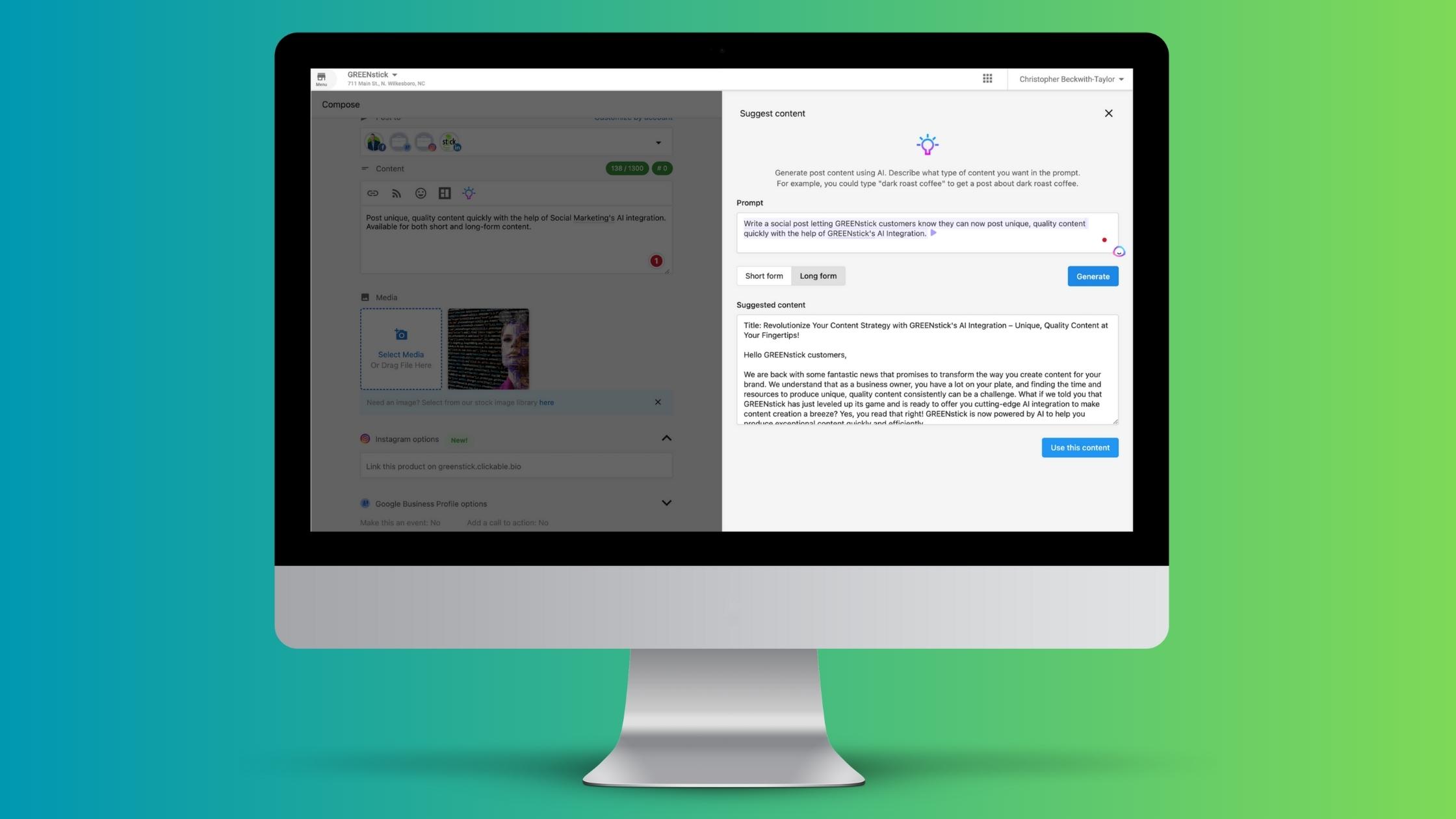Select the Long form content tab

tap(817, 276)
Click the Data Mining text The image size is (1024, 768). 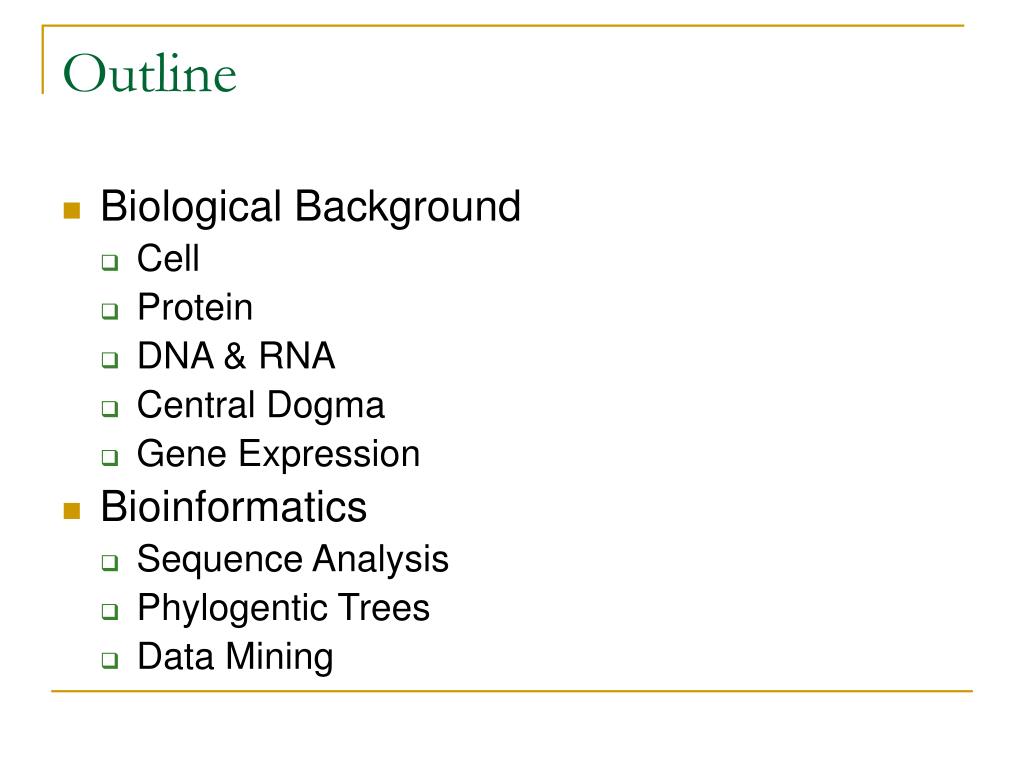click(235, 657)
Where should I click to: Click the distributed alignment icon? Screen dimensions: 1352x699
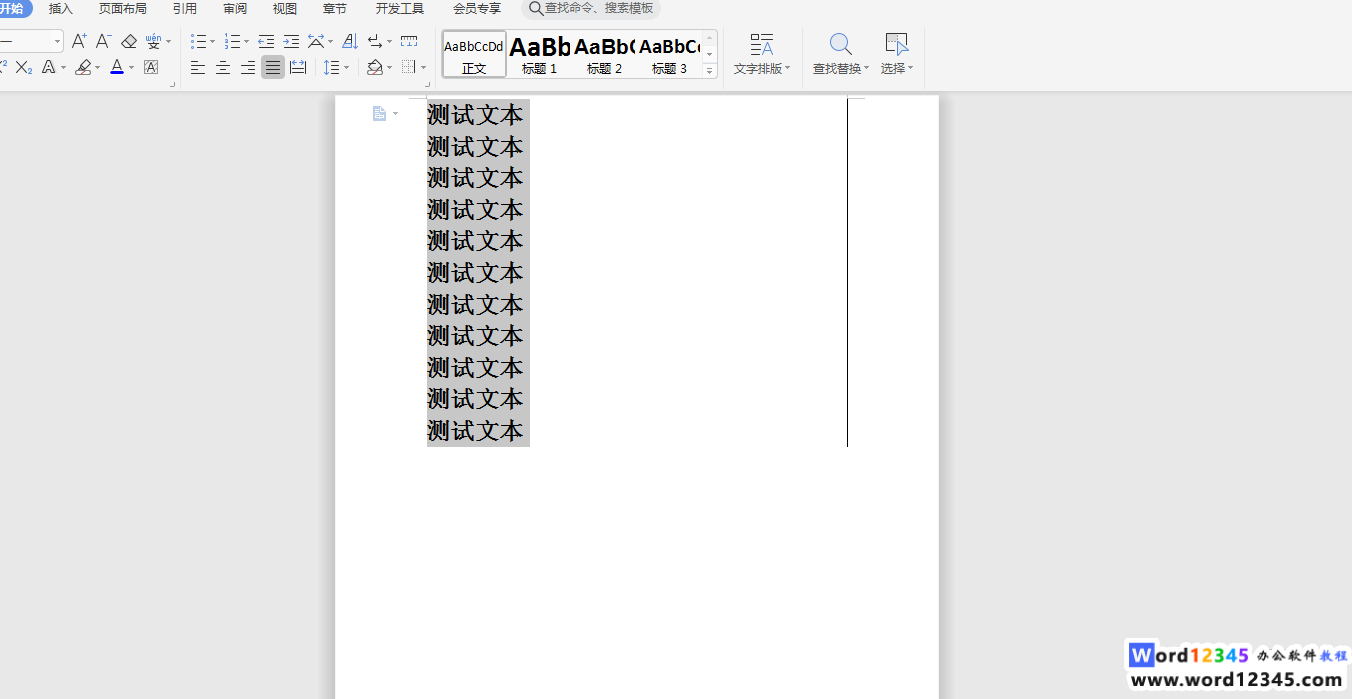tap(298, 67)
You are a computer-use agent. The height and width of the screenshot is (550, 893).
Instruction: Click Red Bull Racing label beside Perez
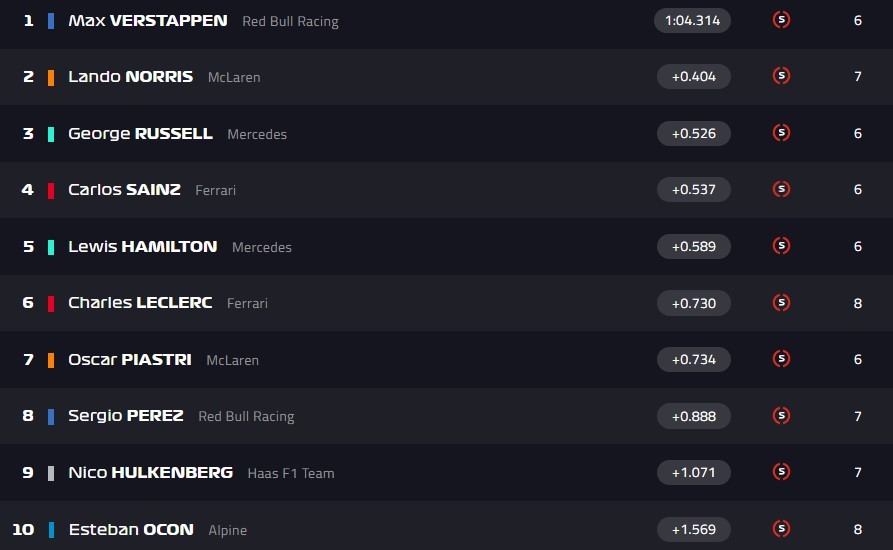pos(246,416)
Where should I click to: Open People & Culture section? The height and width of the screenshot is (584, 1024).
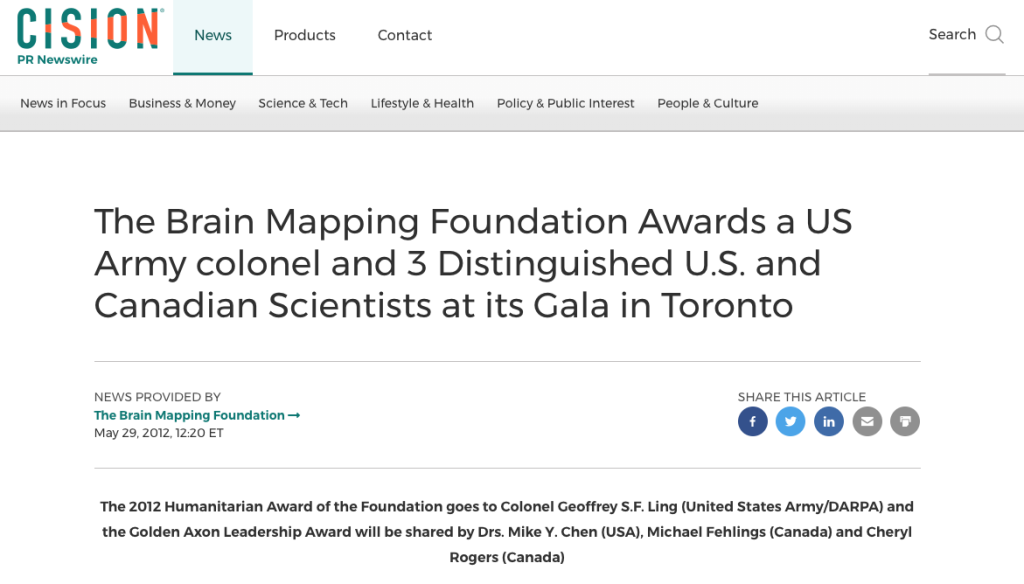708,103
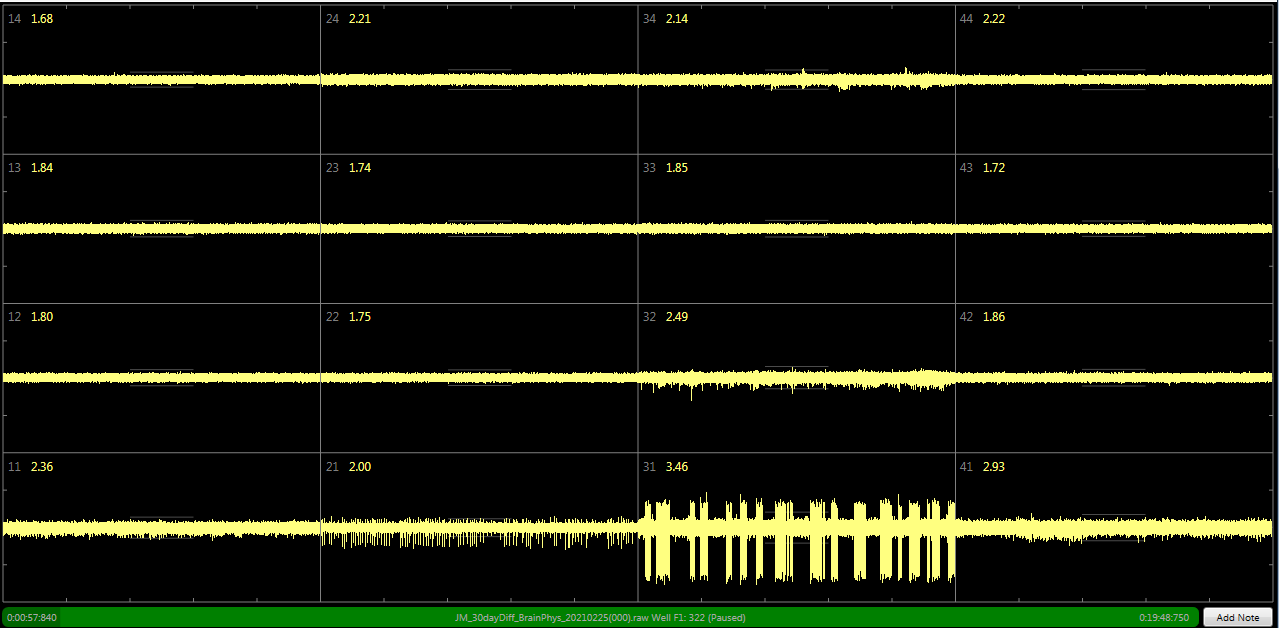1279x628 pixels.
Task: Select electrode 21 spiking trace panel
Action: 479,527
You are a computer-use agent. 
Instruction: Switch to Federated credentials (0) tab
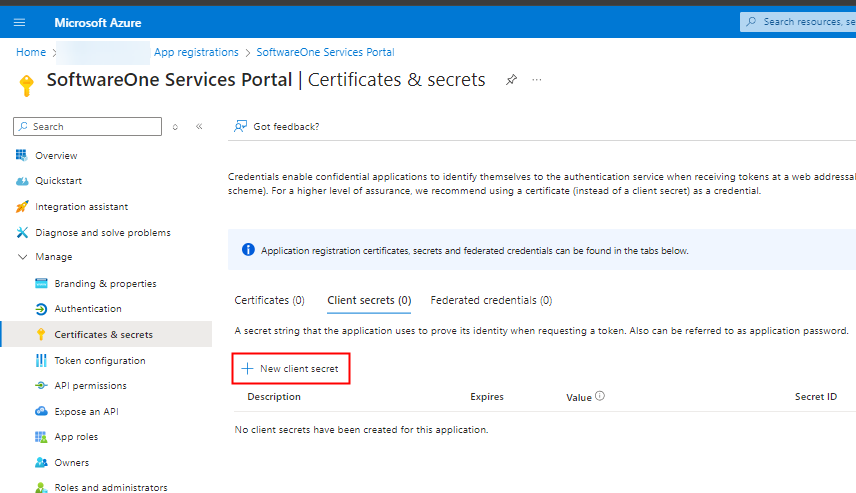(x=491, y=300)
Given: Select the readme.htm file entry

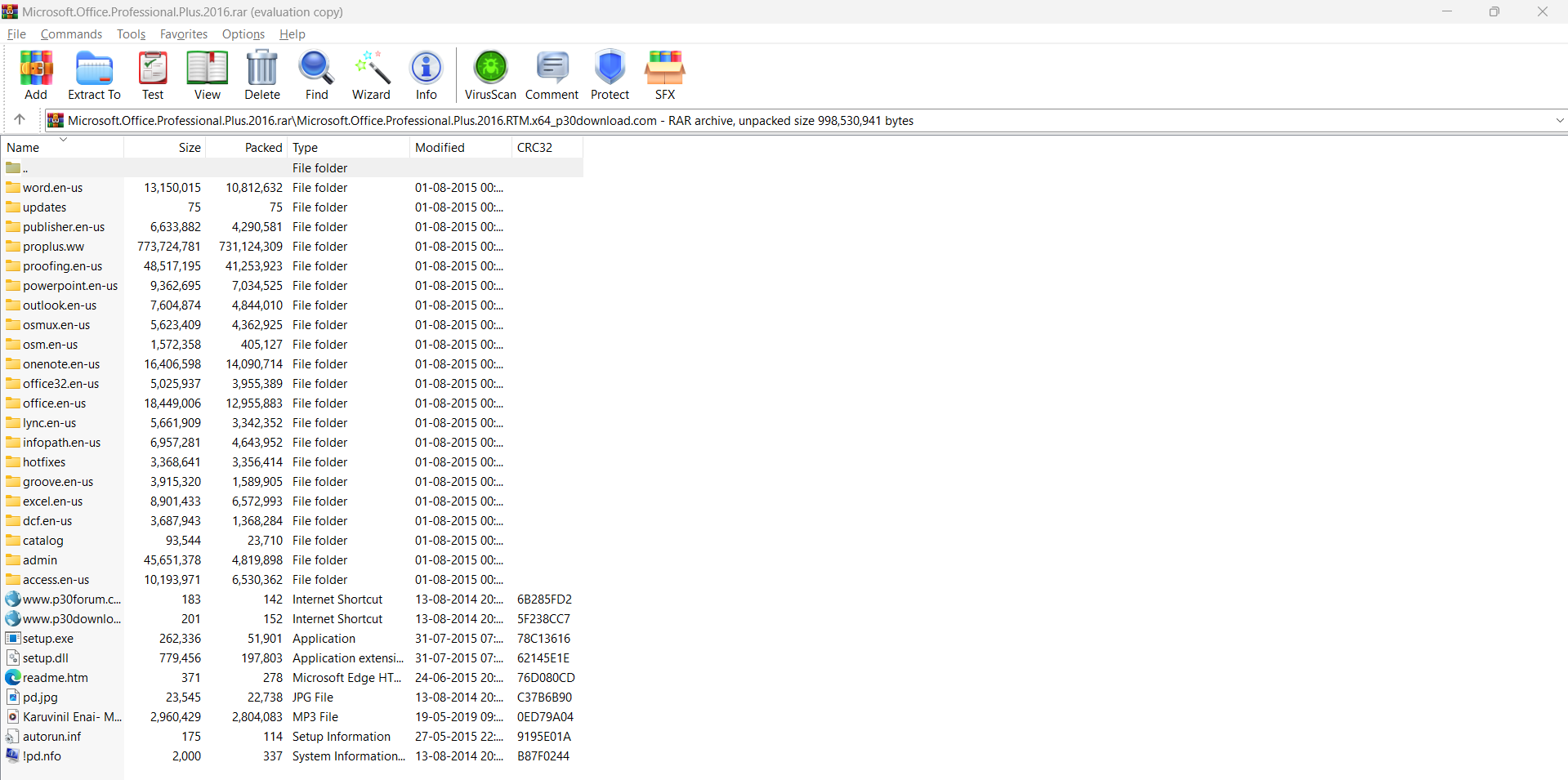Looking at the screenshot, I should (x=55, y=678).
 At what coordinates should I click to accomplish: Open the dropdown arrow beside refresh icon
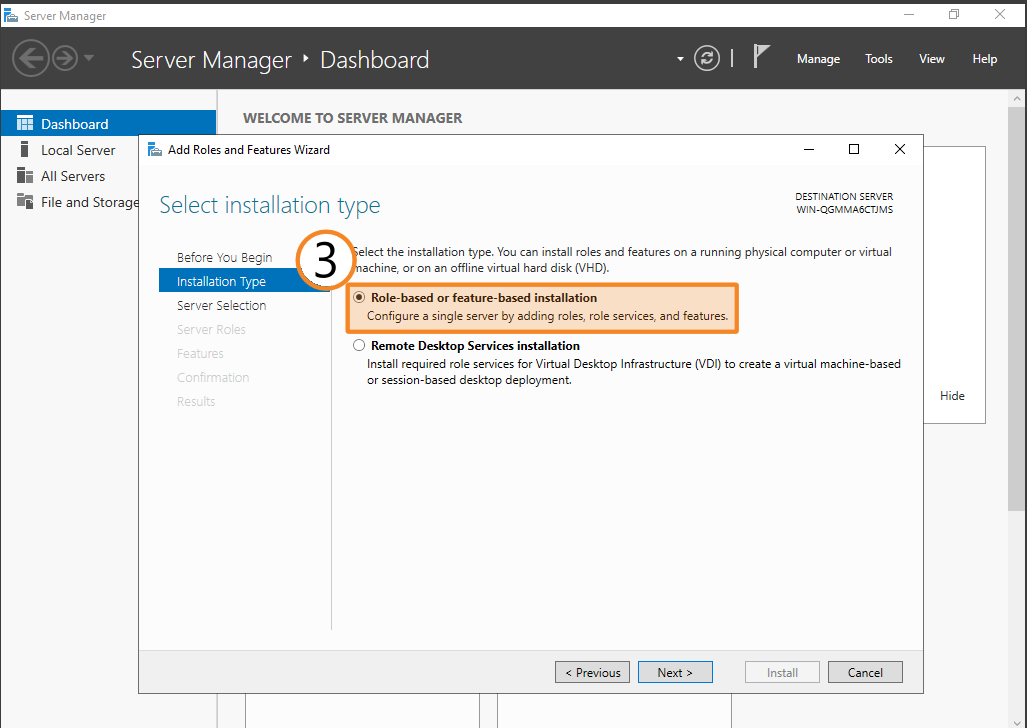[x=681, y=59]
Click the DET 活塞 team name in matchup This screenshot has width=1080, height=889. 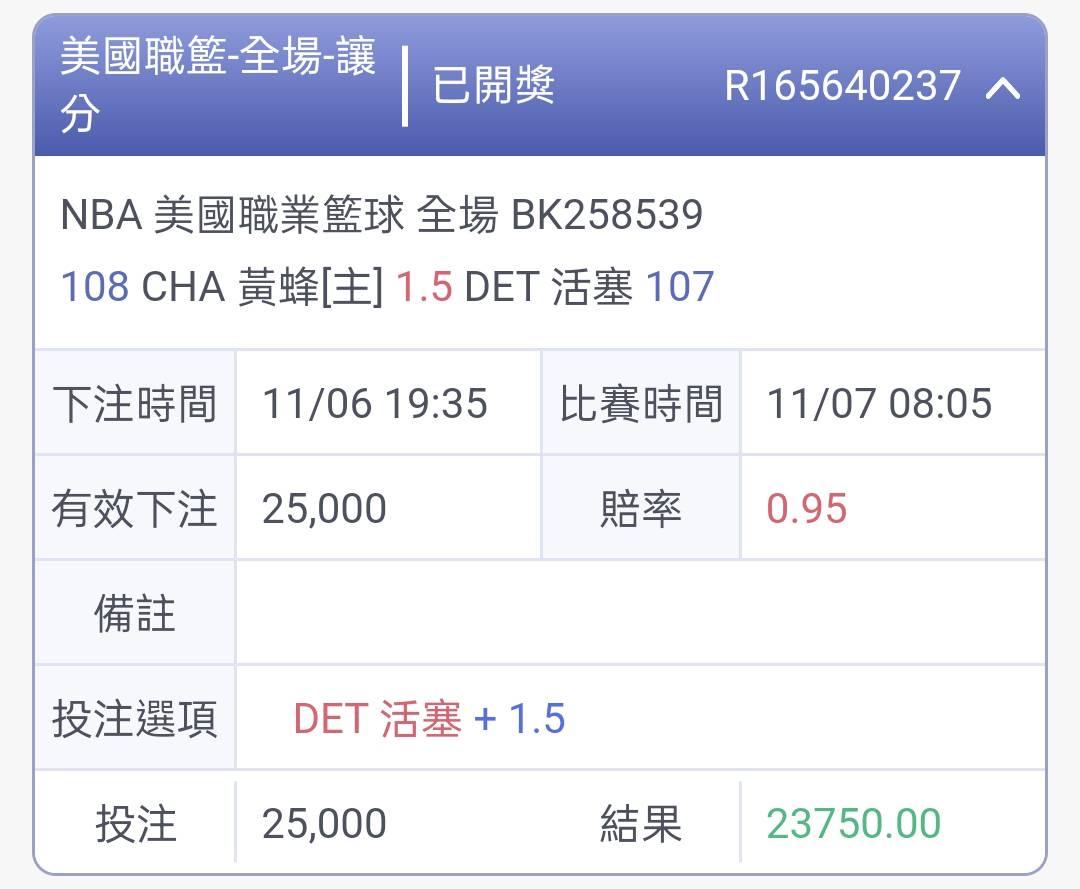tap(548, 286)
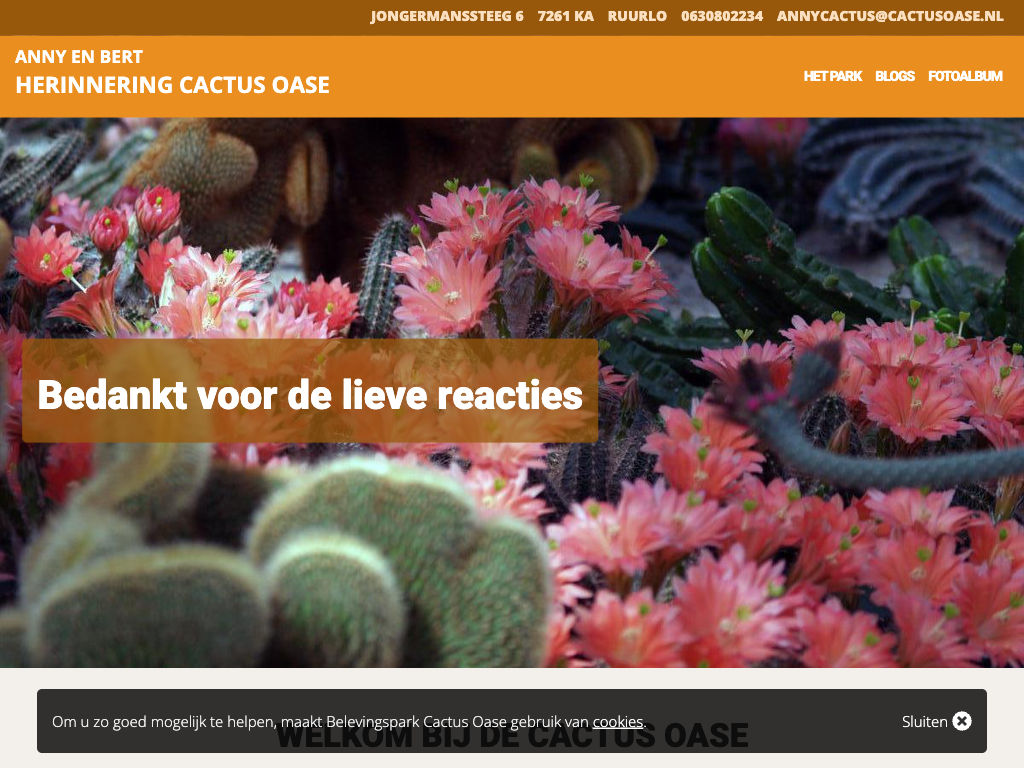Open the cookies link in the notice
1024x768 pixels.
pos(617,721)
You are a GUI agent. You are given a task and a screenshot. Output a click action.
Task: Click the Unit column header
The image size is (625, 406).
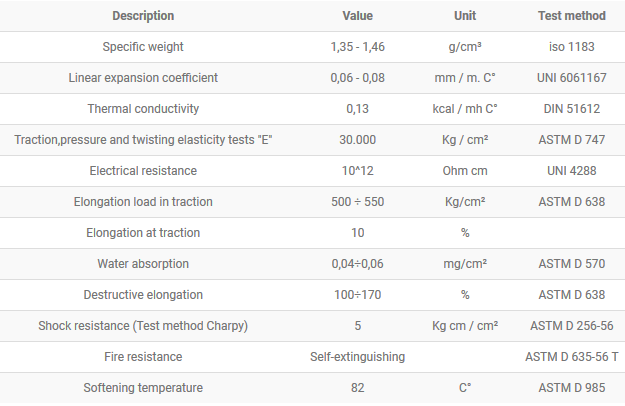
·····
What is required: Retype the lines exactly as they appear, beginning with the line that contains "You are a GUI" and ending with the final line of the entries, and omit the pictures.

Result below:
You are a GUI agent. You are given a task and a screenshot. Output a click action.
Task: Click the Unit column header
The image size is (625, 406).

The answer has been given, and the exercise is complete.